A moment in time. A moment of eternity.
Lives were brutally stolen in that moment. The lives of hundreds of others were forever changed. A young city aged quickly and visibly, showing lines from worry and despair but also the resilience that the pioneers tapped to survive harsh weather and gutting poverty.
No crop failure or natural disaster, so frequent in these parts, made April 19 a date that will live in infamy. Instead, it was a calculated act of terror arising from one man’s desire for revenge. He spent that moment in time getting away, unwilling to endure or even witness the horror he had wrought.

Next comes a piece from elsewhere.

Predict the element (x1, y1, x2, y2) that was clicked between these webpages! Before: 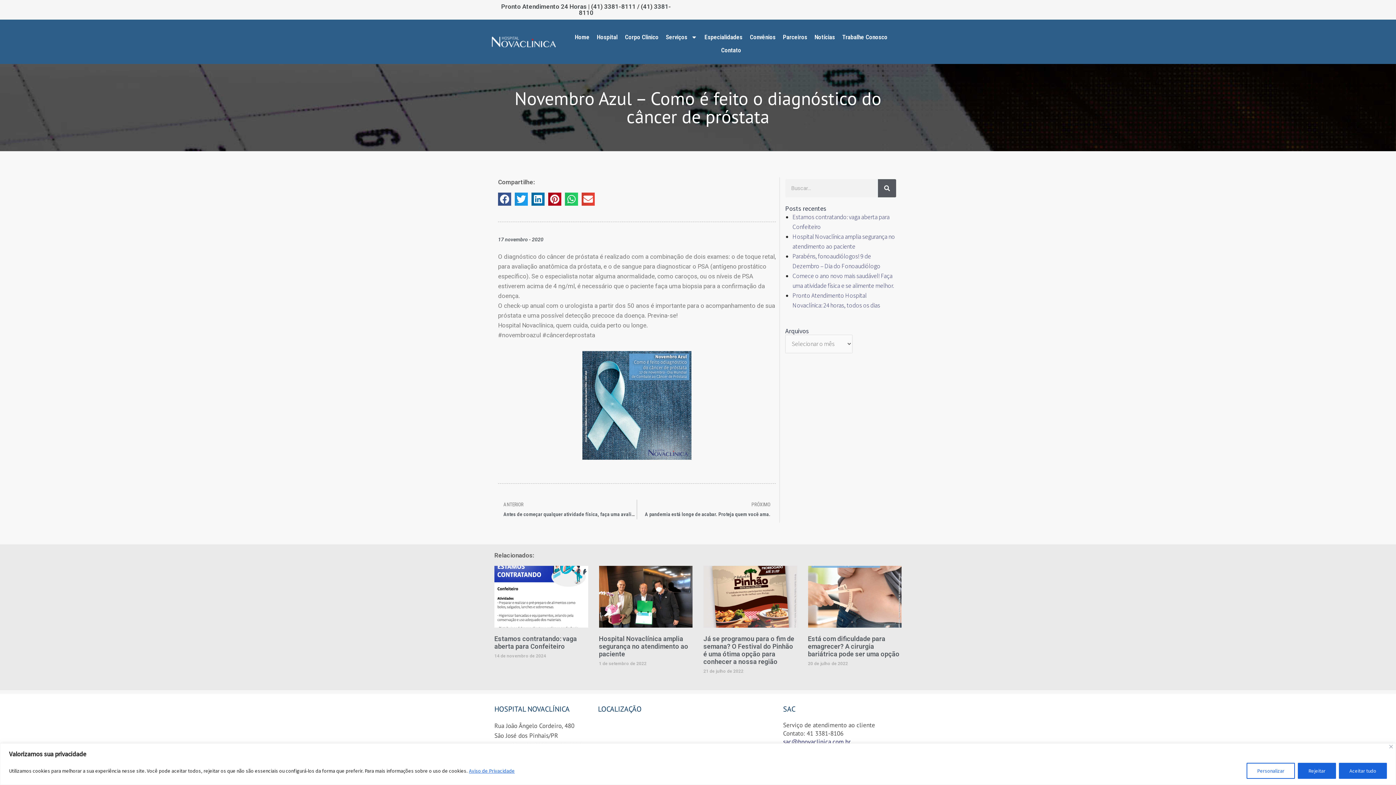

When Oklahoma City joined Beirut and Tel Aviv and London as a locus of terrorism, outsiders were quick to note our "mature” response to the Alfred P. Murrah Federal Building bombing — as if a city so relatively small, so relatively insignificant on the world stage, should not be expected to cope or recover.
Insiders were too busy to think about it.
Minute by minute, we trucked out the rubble and carried out the dead, identified them and released them to their families. We shared their pain but could not possibly share their loss. We began to rebuild and we argued over how best to compensate survivors and whether Timothy McVeigh should be executed or left to wallow in his vitriol until a natural death spoke his name.
On this April 19, nearly 8 million minutes will have passed since that moment McVeigh’s fuse reached the explosives. The sun moving across the 200 block of NW 5 no longer illumines a government office building. It floods a field of green planted with sculpted chairs in place of 168 lives and all the memories they made and all the potential that died with them.